(Required work): In the listing that follows, locate the line containing "[Datenschutz-Einstellungen] (4, 7)" and the line containing "LED Streifen Fernbedienung (340, 808)". Retype exactly those two lines and every line between them, and nothing more.

*** Begin section ***

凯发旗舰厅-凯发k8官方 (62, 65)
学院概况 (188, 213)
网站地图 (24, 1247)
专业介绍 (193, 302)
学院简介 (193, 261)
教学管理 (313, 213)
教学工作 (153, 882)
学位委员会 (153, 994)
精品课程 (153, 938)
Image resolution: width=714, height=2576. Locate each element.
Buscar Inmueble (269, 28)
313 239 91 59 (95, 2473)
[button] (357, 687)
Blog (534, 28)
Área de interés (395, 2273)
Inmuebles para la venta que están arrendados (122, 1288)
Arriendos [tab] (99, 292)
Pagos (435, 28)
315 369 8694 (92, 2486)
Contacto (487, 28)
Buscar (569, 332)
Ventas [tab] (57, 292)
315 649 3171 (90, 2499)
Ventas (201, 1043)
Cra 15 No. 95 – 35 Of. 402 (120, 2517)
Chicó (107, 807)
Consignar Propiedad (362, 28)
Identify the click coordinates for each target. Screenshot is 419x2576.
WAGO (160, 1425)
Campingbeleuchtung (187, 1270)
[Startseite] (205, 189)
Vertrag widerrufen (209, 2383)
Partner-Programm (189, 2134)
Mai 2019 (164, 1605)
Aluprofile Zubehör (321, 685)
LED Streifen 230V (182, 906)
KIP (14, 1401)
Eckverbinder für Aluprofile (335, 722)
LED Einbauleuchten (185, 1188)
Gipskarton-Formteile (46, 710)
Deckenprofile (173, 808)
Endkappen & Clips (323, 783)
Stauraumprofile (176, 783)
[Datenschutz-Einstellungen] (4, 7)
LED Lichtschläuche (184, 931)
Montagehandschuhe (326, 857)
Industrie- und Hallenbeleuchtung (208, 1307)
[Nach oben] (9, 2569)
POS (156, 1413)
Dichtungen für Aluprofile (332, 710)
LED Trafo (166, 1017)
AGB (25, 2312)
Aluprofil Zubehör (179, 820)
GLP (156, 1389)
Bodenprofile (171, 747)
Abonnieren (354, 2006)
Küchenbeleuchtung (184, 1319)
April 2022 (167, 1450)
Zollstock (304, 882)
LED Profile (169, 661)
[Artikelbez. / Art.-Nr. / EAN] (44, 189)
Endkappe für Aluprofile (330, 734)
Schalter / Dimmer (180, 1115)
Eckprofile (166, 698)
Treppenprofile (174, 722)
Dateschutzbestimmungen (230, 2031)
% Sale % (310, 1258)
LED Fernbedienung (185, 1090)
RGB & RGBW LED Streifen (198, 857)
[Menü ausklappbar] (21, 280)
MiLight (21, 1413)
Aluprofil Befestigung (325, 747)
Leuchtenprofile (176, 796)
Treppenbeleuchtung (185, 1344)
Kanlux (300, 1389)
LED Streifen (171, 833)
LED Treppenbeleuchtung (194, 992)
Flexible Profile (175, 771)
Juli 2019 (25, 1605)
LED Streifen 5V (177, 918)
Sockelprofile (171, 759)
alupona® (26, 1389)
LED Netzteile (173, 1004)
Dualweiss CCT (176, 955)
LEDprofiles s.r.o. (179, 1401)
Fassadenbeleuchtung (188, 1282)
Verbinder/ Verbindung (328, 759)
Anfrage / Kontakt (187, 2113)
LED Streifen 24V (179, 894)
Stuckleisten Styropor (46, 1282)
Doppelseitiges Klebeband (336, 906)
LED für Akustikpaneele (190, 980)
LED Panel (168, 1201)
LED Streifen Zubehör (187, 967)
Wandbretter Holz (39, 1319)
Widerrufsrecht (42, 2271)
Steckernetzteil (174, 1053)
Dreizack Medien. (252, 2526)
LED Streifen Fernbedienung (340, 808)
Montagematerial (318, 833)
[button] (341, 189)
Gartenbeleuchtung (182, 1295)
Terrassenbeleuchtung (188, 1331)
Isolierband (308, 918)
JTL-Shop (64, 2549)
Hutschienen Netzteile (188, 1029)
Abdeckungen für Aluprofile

*** End section ***

(Result for this exercise):
[Datenschutz-Einstellungen] (4, 7)
LED Lichtschläuche (184, 931)
Montagehandschuhe (326, 857)
Industrie- und Hallenbeleuchtung (208, 1307)
[Nach oben] (9, 2569)
POS (156, 1413)
Dichtungen für Aluprofile (332, 710)
LED Trafo (166, 1017)
AGB (25, 2312)
Aluprofil Zubehör (179, 820)
GLP (156, 1389)
Bodenprofile (171, 747)
Abonnieren (354, 2006)
Küchenbeleuchtung (184, 1319)
April 2022 (167, 1450)
Zollstock (304, 882)
LED Profile (169, 661)
[Artikelbez. / Art.-Nr. / EAN] (44, 189)
Endkappe für Aluprofile (330, 734)
Schalter / Dimmer (180, 1115)
Eckprofile (166, 698)
Treppenprofile (174, 722)
Dateschutzbestimmungen (230, 2031)
% Sale % (310, 1258)
LED Fernbedienung (185, 1090)
RGB & RGBW LED Streifen (198, 857)
[Menü ausklappbar] (21, 280)
MiLight (21, 1413)
Aluprofil Befestigung (325, 747)
Leuchtenprofile (176, 796)
Treppenbeleuchtung (185, 1344)
Kanlux (300, 1389)
LED Streifen (171, 833)
LED Treppenbeleuchtung (194, 992)
Flexible Profile (175, 771)
Juli 2019 (25, 1605)
LED Streifen 5V (177, 918)
Sockelprofile (171, 759)
alupona® (26, 1389)
LED Netzteile (173, 1004)
Dualweiss CCT (176, 955)
LEDprofiles s.r.o. (179, 1401)
Fassadenbeleuchtung (188, 1282)
Verbinder/ Verbindung (328, 759)
Anfrage / Kontakt (187, 2113)
LED Streifen 24V (179, 894)
Stuckleisten Styropor (46, 1282)
Doppelseitiges Klebeband (336, 906)
LED für Akustikpaneele (190, 980)
LED Panel (168, 1201)
LED Streifen Zubehör (187, 967)
Wandbretter Holz (39, 1319)
Widerrufsrecht (42, 2271)
Steckernetzteil (174, 1053)
Dreizack Medien. (252, 2526)
LED Streifen Fernbedienung (340, 808)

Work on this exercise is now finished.